Written exercise a: Could you rewrite the entries from the line with "KATO (142, 352)" through the end of the entries, substituting "Privacy notice" for "Privacy policy" and keeping everything else the same? Leave the pictures out.

Excerpt to read:
═══
# What Cryptocurrency Exchange(s) are you using and why ?



## MrEarl (16 Jan 2018)

Hello,

I think [broken link removed] may be a complete list of all of the current exchanges.  Which ones are you using and why ?

Personally, I use:

*Coinbase* for Bitcoin, Bitcoin Cash, Ether and Lite.  I find it straight forward to use, reliable and I also like the mobile phone App.  If they offered more currencies, I would probably use almost all of the time, but sadly they don't.  That said, I suspect that Coinbase are not the cheapest, so I must investigate that issue at some stage.

I was using *Kraken* a little for some alternative currencies, but found it crashed regularly which didn't give confidence.  Subsequently, it went off air for over 2 days (when it was only scheduled to be down for 2 hours) and while it has now returned, the limited customer support, poor communications during down time etc. did nothing for improving my confidence in Kraken and I've since transferred my funds out.  I don't know if I'll ever go back to them, despite the fact that they are offering existing customers commission free trades until the end of the month.

*Binance* will hopefully serve most of my future needs, with regards to alternatives.  I'm still finding my way around the site and need to look at how to reduce charges by paying in BNB for example (I guess I just need to buy and hold some BNB ?).

So, what exchanges are you guys using and why ?

Thanks,


----------



## landlord (16 Jan 2018)

Coinbase is the largest US exchange and probably one of the most trusted. 

Hot tip for avoiding the 1.49% coinbase charge and still effectively using Coinbase.....

First register with coinbase and get the smartphone app.  Photo I'd required for security. 

Next Open Coinbase on your desktop PC and login. DO NOT USE THE APP. 

Open another tab in the browser and select [broken link removed] 

GDAX is owned by bitcoin it's like their sister company. You will initially have to add one extra photo ID. 

Because this is run through Coinbase you will not have to sign up or even have to login. When you click on sign in you will be AUTOMATICALLY logged in. If you click on the deposit button on the left you can transfer your Coinbase euros or bitcoin into GDAX. It is a tiny bit more complicated using this then Coinbase itself but it avoids the extortionate fees. 0% fees for a limit order and 0.25% for a market order. Just follow the simple explanation in the YouTube tutorial below and you can avail of the 0% fee all the time.
═══
Written exercise b: In the thread on cryptocurrency exchanges, what fees does GDAX charge for a limit order and for a market order?

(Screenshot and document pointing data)
═══
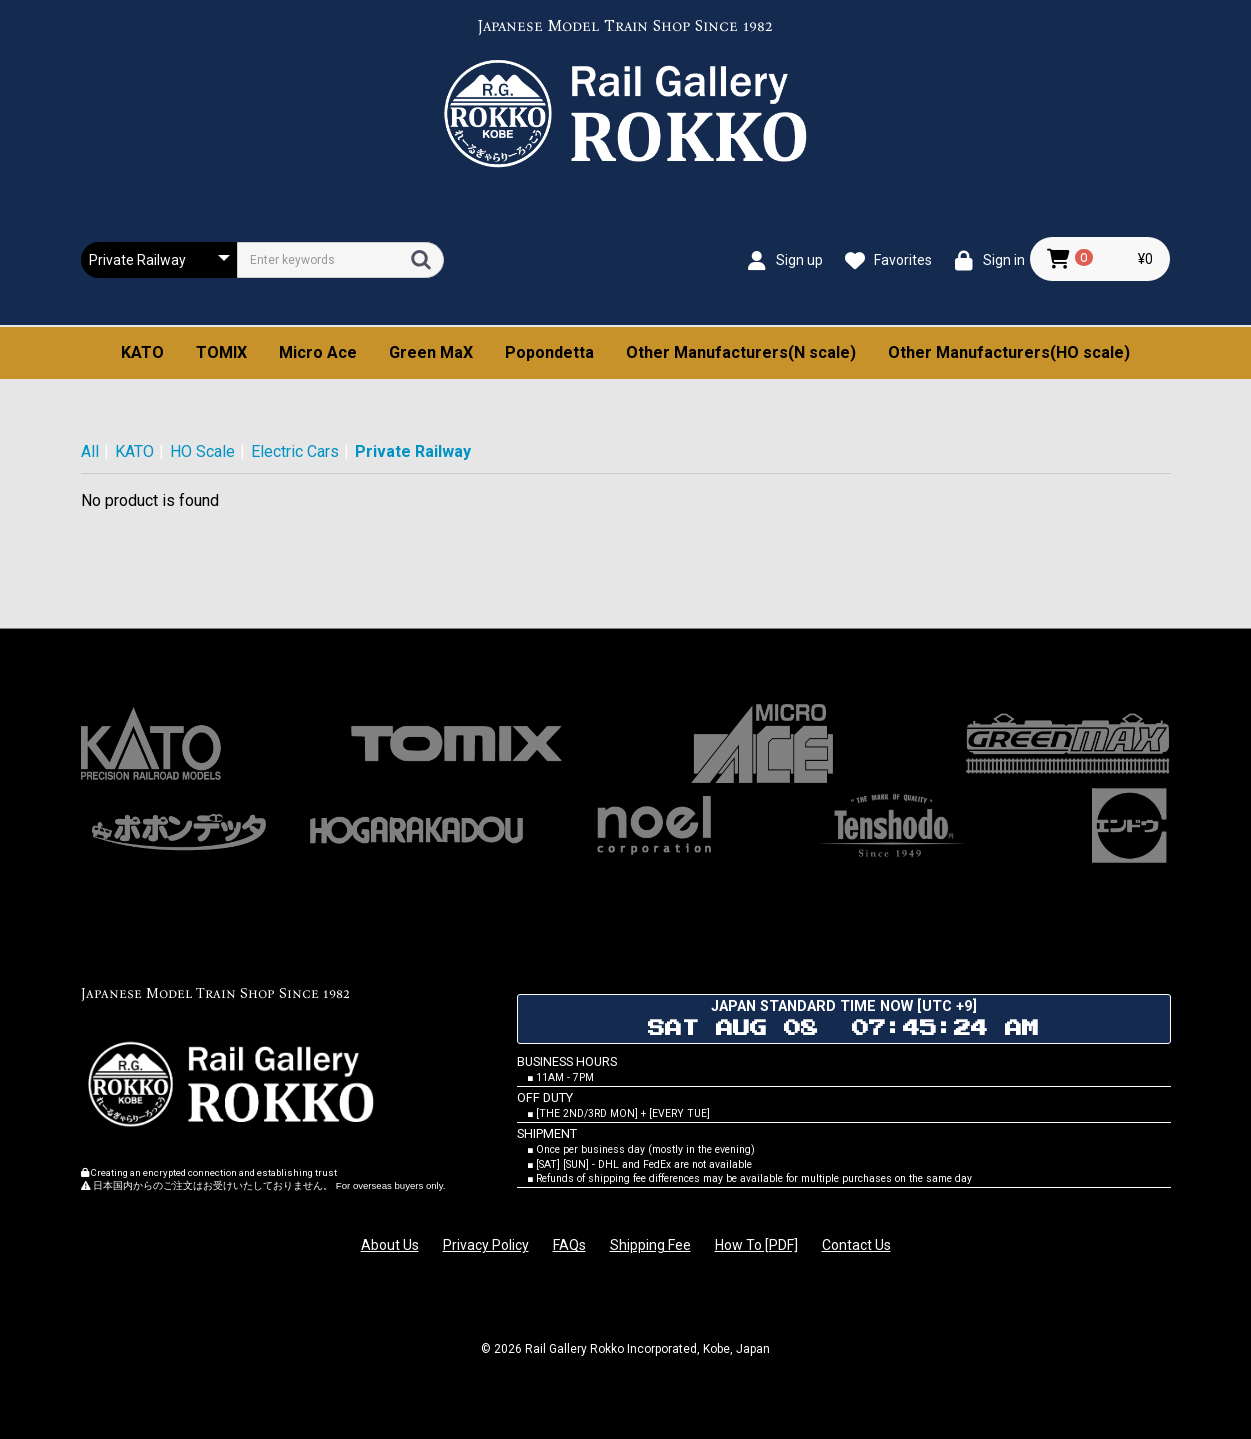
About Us (390, 1245)
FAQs (569, 1245)
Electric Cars (295, 451)
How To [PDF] (756, 1245)
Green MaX (431, 352)
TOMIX (221, 352)
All (90, 451)
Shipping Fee (650, 1245)
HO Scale (202, 451)
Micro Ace (318, 352)
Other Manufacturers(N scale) (741, 352)
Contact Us (856, 1245)
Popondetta (549, 352)
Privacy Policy (486, 1245)
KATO (142, 352)
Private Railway (413, 451)
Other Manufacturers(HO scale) (1009, 352)
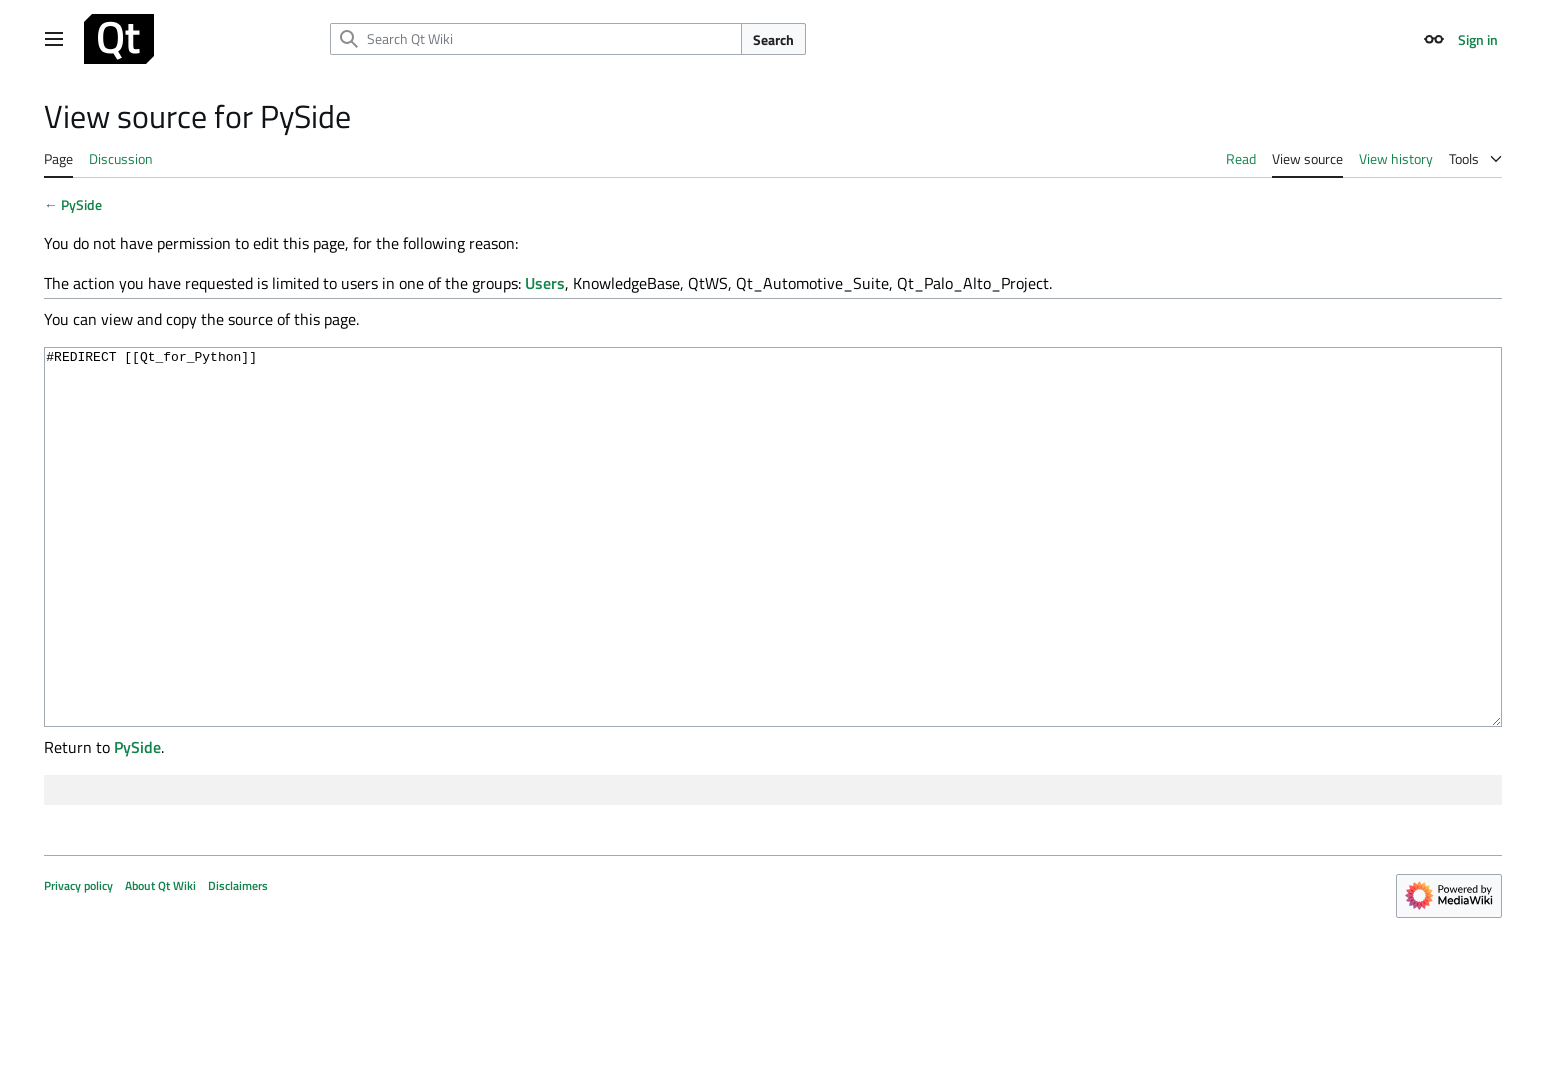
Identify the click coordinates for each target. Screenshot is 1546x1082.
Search (773, 39)
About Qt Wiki (160, 960)
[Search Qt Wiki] (536, 39)
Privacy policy (78, 960)
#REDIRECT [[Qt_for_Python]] (773, 574)
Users (545, 283)
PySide (81, 204)
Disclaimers (238, 960)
═══
Exercise solution a:
KATO (142, 352)
Private Railway (413, 451)
Other Manufacturers(HO scale) (1009, 352)
Identify the click coordinates for each target. Screenshot is 1546x1082.
Search (773, 39)
About Qt Wiki (160, 960)
[Search Qt Wiki] (536, 39)
Privacy notice (78, 960)
#REDIRECT [[Qt_for_Python]] (773, 574)
Users (545, 283)
PySide (81, 204)
Disclaimers (238, 960)

Exercise solution b: GDAX charges 0% for a limit order and 0.25% for a market order.